Número de católicos chegou a 1,228 bilhão, segundo Vaticano

O número de católicos no mundo aumentou e em 2012 chegou a 1,228 bilhões de pesssoas, segundo números do Anuário Estatístico Pontifício apresentado nesta terça-feira pelo Vaticano.
A população católica aumentou em 14 milhões de pessoas no mundo e passou de 1,214 bilhão para 1,228 bilhão entre 2011 e 2012, o equivalente a um aumento de 1,15%.
Trata-se de um aumento maior que o registrado pela população mundial no mesmo período, que foi de 1,1%.
Em 2012, 16 milhões de crianças e adultos foram batizados, segundo cifras do Vaticano, que estima que 17,5% da população mundial é católica.
No continente americano está mais de 63% da população católica, enquanto na Ásia estão apenas 3,2% dos católicos.
Em 31 de dezembro de 2012 havia 414.313 padres espalhados pelos cinco continentes.

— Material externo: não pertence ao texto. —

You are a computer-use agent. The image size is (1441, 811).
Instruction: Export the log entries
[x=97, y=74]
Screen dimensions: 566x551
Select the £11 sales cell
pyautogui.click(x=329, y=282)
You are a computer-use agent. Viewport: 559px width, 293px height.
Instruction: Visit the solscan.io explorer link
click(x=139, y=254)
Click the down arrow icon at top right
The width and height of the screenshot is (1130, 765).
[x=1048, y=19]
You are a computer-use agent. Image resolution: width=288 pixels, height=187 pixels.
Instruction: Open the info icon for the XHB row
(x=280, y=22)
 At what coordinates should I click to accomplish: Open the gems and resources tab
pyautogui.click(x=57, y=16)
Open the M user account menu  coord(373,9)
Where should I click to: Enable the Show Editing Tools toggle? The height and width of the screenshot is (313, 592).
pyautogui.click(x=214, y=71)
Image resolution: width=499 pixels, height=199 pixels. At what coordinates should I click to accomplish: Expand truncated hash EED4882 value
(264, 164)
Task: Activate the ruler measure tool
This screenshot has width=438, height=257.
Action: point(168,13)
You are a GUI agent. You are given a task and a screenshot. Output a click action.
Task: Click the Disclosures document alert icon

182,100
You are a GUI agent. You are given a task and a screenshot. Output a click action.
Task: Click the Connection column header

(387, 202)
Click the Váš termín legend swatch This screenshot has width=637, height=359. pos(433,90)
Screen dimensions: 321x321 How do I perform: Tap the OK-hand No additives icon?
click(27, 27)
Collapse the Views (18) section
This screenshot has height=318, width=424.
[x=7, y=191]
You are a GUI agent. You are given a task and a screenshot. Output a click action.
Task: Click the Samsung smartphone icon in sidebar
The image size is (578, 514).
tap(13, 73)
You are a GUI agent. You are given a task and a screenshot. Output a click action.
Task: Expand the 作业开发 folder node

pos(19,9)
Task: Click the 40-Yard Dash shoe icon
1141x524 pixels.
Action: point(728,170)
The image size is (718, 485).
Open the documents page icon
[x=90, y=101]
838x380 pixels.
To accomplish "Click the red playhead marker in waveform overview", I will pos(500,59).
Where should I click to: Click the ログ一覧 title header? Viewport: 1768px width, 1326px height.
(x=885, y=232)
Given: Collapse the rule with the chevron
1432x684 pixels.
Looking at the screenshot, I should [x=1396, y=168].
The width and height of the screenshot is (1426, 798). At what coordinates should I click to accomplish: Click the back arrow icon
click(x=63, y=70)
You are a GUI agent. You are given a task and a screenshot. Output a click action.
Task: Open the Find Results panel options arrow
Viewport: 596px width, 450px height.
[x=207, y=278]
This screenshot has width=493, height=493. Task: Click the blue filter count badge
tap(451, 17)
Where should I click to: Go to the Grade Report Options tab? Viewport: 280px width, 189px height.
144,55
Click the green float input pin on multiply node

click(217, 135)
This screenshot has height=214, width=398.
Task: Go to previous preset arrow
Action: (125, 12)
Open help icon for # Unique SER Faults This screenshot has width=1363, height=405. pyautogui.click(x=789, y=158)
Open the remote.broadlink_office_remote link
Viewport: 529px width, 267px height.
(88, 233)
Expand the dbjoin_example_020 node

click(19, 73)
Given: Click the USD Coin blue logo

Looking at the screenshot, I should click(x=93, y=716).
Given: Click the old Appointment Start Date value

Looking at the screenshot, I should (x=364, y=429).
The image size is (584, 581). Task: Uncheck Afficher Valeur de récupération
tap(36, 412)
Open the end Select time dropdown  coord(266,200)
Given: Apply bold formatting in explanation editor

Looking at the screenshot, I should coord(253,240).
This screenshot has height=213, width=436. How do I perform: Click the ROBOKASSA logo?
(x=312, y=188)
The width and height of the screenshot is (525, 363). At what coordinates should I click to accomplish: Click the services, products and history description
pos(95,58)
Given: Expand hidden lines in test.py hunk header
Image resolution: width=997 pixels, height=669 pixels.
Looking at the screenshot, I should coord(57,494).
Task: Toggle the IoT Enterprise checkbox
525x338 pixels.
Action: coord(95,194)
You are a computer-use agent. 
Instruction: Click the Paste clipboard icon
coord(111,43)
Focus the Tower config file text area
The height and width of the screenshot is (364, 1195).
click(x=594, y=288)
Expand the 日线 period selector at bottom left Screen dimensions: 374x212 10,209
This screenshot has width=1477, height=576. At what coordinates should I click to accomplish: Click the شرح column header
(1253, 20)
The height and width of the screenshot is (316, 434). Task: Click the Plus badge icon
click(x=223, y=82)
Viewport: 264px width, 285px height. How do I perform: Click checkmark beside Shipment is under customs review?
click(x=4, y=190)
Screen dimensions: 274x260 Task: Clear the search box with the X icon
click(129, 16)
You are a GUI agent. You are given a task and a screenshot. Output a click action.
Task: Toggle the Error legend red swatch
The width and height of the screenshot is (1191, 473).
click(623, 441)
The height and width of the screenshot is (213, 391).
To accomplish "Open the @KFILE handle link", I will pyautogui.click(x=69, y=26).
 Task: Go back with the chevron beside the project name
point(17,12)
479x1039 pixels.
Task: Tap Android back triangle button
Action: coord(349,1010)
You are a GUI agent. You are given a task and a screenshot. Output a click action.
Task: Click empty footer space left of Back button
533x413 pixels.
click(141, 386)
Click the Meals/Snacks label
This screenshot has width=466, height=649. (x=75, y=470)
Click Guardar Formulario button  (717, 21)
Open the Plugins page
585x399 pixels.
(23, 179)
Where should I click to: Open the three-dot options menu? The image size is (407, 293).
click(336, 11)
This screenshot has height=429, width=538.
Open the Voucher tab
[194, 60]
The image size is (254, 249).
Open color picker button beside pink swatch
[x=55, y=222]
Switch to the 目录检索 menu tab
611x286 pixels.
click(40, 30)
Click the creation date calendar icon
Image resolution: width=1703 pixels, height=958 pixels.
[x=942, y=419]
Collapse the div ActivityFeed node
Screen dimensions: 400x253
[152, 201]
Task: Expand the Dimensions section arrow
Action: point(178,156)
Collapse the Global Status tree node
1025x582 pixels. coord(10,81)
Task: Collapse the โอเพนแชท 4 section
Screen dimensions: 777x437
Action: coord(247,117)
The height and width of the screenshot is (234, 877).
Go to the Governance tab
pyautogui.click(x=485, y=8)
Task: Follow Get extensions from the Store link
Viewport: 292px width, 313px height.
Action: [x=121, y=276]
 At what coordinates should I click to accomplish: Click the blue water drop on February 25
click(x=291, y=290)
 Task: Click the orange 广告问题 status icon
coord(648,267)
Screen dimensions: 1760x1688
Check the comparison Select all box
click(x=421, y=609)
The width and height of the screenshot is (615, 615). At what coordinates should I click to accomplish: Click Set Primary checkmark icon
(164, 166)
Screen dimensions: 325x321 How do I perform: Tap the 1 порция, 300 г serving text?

Na África e na Ásia é onde mais religiosos tem sido ordenados.
Em todo o mundo, existem 702.529 freiras.



Fonte: Exame. com

EM APARECIDA

Assembleia Geral terá celebração ecumênica nesta terça-feira

A Comissão Episcopal Pastoral para o Ecumenismo e Diálogo Inter-Religioso da CNBB promove, nesta terça-feira, 6 de maio, um culto ecumênico dentro das atividades da Assembleia Geral. A celebração será no plenário, a partir das 18h45, e contará com a participação de diversas igrejas cristãs.
Estão confirmados os representantes da Igreja Católica Armênia; Igreja Ortodoxa de Antioquia e da Igreja Episcopal Anglicana no Brasil, entre outros. Também estará presente a presidente do Conselho Nacional de Igrejas Cristãs, pastora Romi Bencker. A reflexão será proferida pela representante da Igreja Presbiteriana Unida, a pastora Anita Torres.